[[ Extracted information, beginning ]]

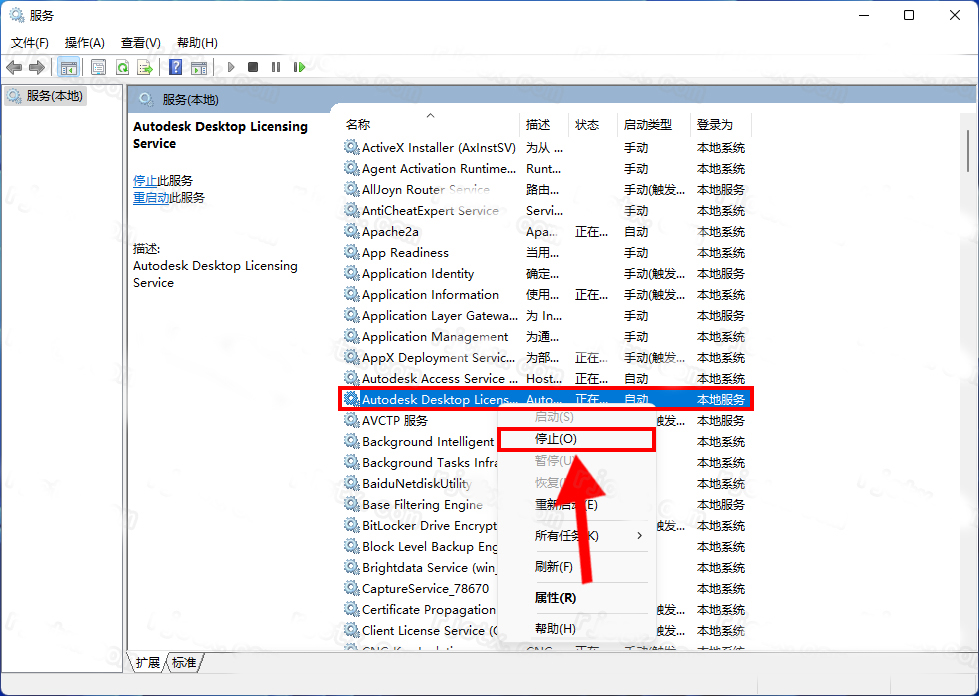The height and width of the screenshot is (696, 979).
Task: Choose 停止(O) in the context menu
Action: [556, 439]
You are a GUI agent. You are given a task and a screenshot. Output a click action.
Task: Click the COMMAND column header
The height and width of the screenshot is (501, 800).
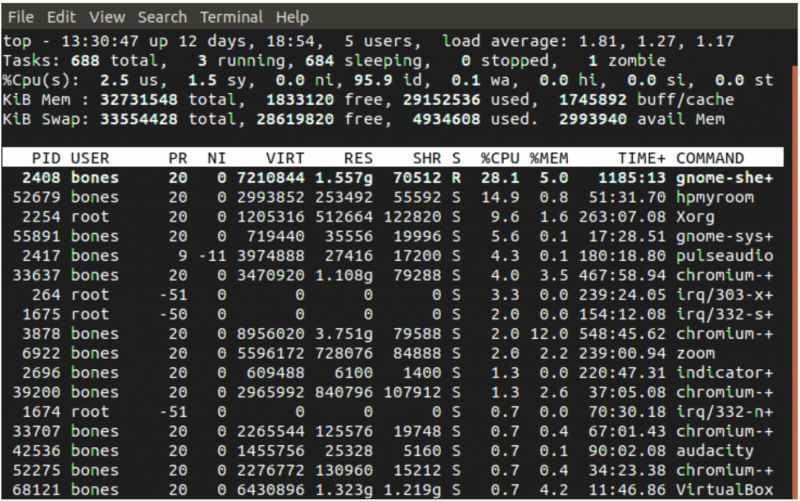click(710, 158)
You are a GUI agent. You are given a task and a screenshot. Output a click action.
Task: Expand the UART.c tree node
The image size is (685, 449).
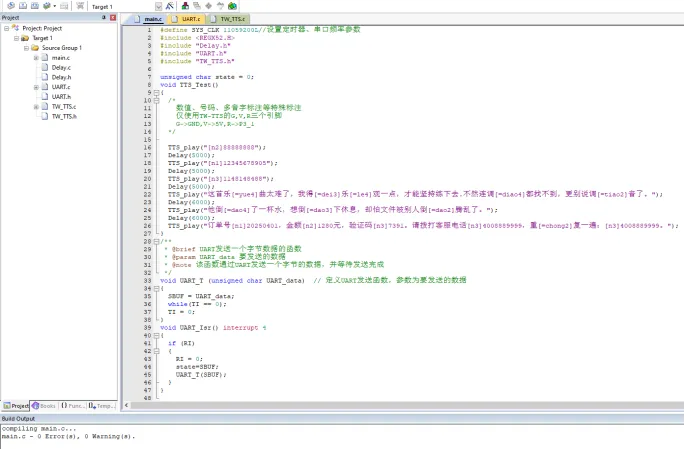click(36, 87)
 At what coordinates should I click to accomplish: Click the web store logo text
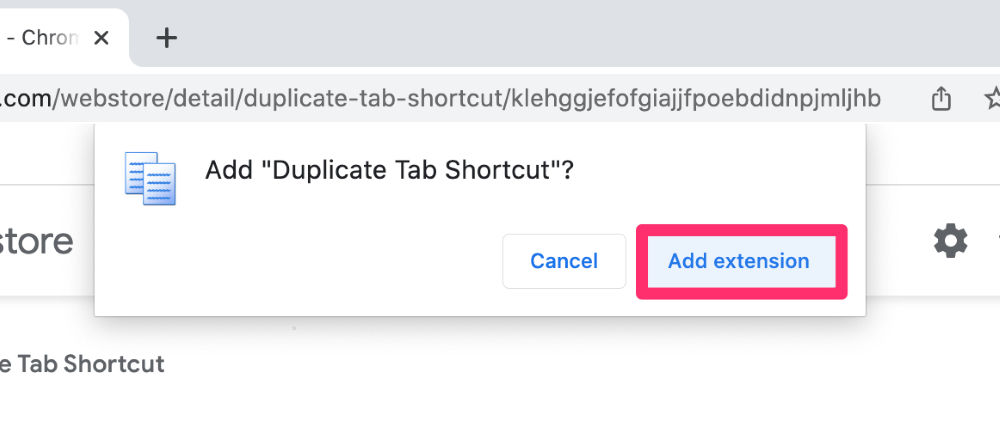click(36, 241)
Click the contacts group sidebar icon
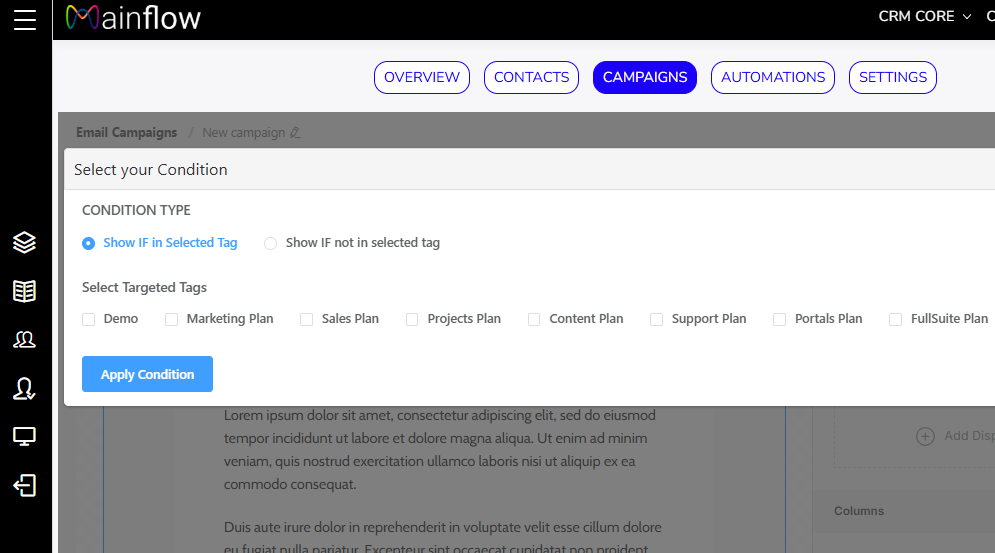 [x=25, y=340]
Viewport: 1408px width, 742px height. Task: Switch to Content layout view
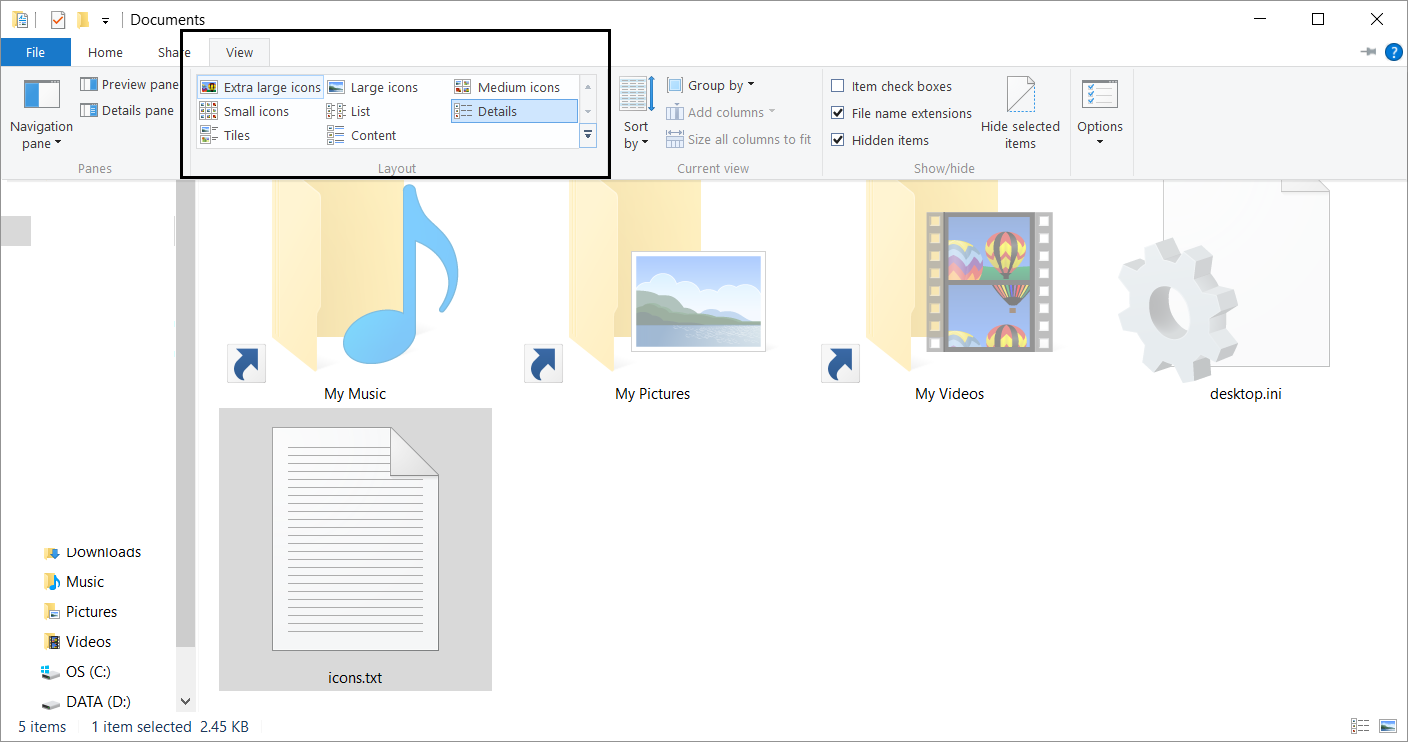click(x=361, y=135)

[[ Extracted information, end ]]

Exercise brief:
With pictures omitted, reproduce exactly the lines from the line containing "At what coordinates" through the end of the data above.

The completed task:
 At what coordinates should I click to accomplish: Click the web store logo text
click(36, 241)
Click the contacts group sidebar icon
 [x=25, y=340]
Viewport: 1408px width, 742px height. Task: Switch to Content layout view
click(x=361, y=135)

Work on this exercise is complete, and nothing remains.